Samper: Acho que vamos viver uma época muito diferente. Não sei se melhor ou pior, mas estávamos acostumados a governos com os quais tínhamos relações mais cordiais ou não. Governos (dos EUA) que acreditavam na relação envolvendo direitos humanos, meio ambiente, enfim. E outros governos que acreditavam que deveríamos simplesmente incluir nas nossas agendas internacionais a luta contra o terrorismo, contra o comunismo, o tráfico de drogas. Mas agora vamos assistir a um fenômeno inédito em muitos anos. Os problemas domésticos dos Estados Unidos vão virar causas internacionais. As portas para os latinos serão fechadas para dar emprego aos americanos. As possibilidades de investimentos chineses e coreanos serão fechadas para proteger o investimento americano. Serão revisados acordos de livre comércio para proteger a produção nacional dos Estados Unidos. E tudo isso terá sérias repercussões internacionais.
BBC Brasil: Ao mesmo tempo, países como Colômbia, Peru e Chile (Aliança do Pacífico, que inclui o México também) já têm relação intensa com a China; e o Uruguai (que integra o Mercosul) anunciou que fará livre comércio com a China a partir de 2018. Esse cenário de relação da América do Sul com a China pode ser intensificado, a partir da eleição de Trump?
Samper: É claro que de alguma maneira o mundo se está conformando em torno de outros blocos. E existe uma linha asiática, uma linha americana e uma linha europeia muito sintonizada com os Estados Unidos. O que temos que fazer é trabalhar um vínculo Sul-Sul. E para isso esperamos continuar contando com a liderança do Brasil. O Brasil é nosso irmão mais velho em círculos como Brics, na relação com a China, com os países da Ásia e da África.
BBC Brasil: Uma das primeiras viagens de Michel Temer, após o impeachment da ex-presidente Dilma, foi a uma reunião dos Brics. Como o senhor vê a figura de Temer para a região?

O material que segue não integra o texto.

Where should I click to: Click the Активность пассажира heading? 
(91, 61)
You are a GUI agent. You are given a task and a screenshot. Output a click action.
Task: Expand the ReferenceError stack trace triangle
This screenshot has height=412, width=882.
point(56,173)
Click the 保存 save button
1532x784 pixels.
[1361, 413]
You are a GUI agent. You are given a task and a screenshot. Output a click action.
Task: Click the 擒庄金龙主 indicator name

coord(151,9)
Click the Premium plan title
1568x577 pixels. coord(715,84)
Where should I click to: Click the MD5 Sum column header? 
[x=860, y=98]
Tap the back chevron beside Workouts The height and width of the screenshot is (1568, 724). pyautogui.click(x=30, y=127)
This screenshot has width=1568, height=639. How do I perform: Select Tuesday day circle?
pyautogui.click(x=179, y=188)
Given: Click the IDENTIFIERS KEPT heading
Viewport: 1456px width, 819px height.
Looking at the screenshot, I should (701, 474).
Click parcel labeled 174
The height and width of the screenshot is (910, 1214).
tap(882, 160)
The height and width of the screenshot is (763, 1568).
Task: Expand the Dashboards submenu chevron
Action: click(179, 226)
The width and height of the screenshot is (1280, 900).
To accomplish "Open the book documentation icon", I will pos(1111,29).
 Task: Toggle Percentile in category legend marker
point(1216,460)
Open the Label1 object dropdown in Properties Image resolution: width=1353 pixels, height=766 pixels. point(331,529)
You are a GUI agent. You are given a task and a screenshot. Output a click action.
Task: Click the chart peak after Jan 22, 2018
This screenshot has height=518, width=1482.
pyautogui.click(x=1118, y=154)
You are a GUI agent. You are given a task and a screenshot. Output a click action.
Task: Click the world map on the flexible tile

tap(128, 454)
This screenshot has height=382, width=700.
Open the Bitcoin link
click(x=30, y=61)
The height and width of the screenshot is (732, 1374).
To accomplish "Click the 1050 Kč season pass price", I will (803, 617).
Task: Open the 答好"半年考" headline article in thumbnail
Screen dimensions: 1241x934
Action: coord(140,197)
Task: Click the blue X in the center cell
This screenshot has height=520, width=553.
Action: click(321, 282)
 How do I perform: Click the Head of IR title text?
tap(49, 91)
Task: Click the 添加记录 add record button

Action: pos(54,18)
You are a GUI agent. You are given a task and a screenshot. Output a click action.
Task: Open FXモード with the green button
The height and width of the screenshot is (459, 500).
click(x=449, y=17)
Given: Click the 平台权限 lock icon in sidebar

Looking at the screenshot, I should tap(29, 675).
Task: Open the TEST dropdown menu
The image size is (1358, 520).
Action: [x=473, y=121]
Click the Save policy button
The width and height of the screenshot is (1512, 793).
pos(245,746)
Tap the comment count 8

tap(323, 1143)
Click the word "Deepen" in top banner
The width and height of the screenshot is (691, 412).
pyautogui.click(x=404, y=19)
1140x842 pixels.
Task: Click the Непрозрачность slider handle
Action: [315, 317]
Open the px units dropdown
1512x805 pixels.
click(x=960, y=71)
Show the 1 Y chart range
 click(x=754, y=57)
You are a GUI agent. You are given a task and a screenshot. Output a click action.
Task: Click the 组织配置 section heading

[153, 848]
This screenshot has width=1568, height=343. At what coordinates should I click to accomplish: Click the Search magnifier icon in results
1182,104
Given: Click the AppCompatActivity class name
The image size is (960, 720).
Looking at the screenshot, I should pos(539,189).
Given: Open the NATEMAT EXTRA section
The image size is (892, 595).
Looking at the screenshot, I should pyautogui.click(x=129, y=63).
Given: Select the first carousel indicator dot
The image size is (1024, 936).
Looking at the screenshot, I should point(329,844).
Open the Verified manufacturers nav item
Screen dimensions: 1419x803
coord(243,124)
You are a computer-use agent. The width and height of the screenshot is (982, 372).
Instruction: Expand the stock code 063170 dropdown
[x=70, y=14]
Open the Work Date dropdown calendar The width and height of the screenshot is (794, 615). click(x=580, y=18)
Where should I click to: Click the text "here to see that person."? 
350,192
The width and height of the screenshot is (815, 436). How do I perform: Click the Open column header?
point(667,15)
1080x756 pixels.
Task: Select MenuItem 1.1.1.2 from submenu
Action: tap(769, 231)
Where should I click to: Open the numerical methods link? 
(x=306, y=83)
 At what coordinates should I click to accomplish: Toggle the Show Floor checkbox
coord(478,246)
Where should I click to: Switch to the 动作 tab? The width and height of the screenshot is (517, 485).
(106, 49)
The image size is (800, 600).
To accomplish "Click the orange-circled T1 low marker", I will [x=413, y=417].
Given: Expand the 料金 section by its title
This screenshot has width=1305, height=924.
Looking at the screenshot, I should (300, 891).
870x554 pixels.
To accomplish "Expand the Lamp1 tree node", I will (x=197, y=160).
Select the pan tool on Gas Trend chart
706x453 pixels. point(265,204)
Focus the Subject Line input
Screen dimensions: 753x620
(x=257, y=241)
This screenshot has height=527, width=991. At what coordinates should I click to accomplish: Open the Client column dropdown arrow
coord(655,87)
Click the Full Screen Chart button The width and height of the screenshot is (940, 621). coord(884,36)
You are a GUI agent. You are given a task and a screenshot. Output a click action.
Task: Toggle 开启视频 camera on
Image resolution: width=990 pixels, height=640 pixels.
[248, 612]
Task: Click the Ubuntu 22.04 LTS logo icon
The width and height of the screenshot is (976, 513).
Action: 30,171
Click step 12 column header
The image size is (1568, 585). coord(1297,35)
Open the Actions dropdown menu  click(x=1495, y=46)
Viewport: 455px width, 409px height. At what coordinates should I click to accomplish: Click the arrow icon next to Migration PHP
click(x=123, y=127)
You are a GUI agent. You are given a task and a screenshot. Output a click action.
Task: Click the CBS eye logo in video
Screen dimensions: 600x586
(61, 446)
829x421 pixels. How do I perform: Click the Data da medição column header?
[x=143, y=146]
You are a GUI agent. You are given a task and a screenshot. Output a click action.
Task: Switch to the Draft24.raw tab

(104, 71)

Samper: Esperamos que seja mantida a linha geral da política externa do Brasil, incluída a relação com os países da América do Sul. O Brasil é um ator muito importante. E não apenas em termos econômicos, mas também políticos tanto para América Latina quanto para os países do Sul-Sul.
BBC Brasil: O senhor acha que as investigações sobre corrupção no Brasil geram instabilidade ao país e à região?
Samper: Estes movimentos judiciais e escândalos midiáticos produzem sacudidas, preocupação e inquietação, mas são obstáculos que os países têm que superar com criatividade. Uma lição que estamos aprendendo com os fatos que ocorreram na América do Sul nos últimos meses, é que o presidencialismo como uma forma de governo também está fazendo água. E talvez seja o momento de mudar os sistemas políticos e passar a um sistema semiparlamentar, no qual crises possam ser resolvidas facilmente através da dissolução do Congresso, a renúncia do presidente e a convocação de eleições gerais. Essa teria sido, sem dúvida, uma excelente saída para uma crise como foi a crise que o Brasil viveu.
BBC Brasil: O senhor concorda com a visão de que houve um golpe parlamentar no Brasil?
Samper: O que fazemos é analisar os fatos e sugerir correções. Deixo para os políticos ativos essa possibilidade de fazer correções.